It also affected my family, driving an emotional wedge between me and my wife. A year later we decided our differences were irreconcilable, and we filed for divorce. 

Coming out as an atheist also fractured relationships with friends. They believed I was going to hell for rejecting Jesus. Some of them saw me as a project to bring back to faith. Some friends even staged an intervention.

Do you think that was because of where you live, in the U.S. south?

Yes, it is largely because of the central place religion plays in the life of people in the Deep South. 

Granted, rural areas all over the country have the same quality to them, the same culture, but down here it's even prevalent in our big cities. The first thing people do when they move to a new place in Mississippi is join a church.

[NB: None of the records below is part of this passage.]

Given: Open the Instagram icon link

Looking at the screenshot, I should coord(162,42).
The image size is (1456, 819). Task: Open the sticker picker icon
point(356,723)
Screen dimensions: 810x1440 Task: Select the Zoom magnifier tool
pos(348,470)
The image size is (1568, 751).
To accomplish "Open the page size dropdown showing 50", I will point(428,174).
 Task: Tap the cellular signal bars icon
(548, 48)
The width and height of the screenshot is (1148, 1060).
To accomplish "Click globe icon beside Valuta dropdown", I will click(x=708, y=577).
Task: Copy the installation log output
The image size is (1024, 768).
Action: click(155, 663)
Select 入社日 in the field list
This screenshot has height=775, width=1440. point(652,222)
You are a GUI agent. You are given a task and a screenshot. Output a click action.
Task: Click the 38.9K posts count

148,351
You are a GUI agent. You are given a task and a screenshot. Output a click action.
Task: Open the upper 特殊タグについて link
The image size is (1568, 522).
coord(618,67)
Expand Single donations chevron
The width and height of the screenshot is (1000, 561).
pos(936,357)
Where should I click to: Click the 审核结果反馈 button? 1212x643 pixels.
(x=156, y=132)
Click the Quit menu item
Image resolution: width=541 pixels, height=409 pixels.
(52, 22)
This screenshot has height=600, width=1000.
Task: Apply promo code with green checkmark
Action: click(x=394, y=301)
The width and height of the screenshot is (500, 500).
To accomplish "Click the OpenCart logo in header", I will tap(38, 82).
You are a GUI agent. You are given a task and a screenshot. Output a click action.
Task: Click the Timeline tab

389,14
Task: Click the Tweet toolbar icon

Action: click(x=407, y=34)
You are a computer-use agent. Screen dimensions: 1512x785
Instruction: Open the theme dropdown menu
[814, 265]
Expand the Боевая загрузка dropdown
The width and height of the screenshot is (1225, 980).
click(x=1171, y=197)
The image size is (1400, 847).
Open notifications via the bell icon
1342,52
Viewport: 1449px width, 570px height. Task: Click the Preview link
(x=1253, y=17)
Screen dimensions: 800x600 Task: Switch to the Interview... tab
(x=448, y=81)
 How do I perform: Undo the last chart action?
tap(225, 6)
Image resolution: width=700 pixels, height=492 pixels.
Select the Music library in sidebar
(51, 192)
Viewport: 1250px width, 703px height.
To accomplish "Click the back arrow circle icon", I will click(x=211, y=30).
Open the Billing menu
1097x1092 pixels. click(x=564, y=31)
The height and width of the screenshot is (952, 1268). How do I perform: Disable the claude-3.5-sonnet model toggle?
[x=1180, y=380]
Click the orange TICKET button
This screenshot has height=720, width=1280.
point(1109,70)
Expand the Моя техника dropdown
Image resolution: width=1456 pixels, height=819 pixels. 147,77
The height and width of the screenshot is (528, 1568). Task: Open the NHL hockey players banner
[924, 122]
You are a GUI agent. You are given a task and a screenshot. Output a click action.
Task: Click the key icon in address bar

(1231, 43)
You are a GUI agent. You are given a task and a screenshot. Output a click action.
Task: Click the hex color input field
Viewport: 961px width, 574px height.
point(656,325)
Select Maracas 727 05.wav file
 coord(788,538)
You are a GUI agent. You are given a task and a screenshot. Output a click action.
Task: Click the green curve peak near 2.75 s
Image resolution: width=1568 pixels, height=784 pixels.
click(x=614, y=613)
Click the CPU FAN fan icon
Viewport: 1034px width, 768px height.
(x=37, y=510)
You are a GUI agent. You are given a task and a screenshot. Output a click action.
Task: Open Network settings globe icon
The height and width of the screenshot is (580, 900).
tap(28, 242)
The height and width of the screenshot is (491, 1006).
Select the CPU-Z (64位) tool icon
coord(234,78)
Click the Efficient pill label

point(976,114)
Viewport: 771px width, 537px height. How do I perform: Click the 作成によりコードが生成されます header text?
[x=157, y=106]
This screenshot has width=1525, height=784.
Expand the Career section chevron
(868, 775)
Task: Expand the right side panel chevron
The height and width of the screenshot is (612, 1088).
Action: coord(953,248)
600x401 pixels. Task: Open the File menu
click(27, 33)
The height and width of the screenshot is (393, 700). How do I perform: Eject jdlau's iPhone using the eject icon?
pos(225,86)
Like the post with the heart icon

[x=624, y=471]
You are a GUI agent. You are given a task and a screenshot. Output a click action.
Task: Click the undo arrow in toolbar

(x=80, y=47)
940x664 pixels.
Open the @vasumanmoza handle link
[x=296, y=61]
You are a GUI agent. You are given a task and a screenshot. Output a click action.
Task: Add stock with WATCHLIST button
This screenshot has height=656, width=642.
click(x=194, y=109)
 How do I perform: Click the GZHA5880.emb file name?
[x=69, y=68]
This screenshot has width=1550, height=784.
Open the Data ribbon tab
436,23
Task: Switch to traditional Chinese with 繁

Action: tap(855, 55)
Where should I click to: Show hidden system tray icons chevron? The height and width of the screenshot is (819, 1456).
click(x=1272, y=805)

People around here take religion very seriously. It's the most important thing about you in their minds. So coming out of the closet as an atheist is a problem.

You use the terms "come out.” Is that terminology common for atheists?

Quite common, especially among people who de-convert from evangelical and fundamentalist Christian families. 

Our families don't take this news very well at all. They all believe we are going to hell for rejecting Jesus, and they also are quite shamed by our departure. It hurts their reputation among other church members, and most of them feel very strongly that we are supposed to "come back."

Keeping this to ourselves saves us a ton of grief from our families, and in many cases it may also be necessary for protecting our jobs and the cohesion of our families. 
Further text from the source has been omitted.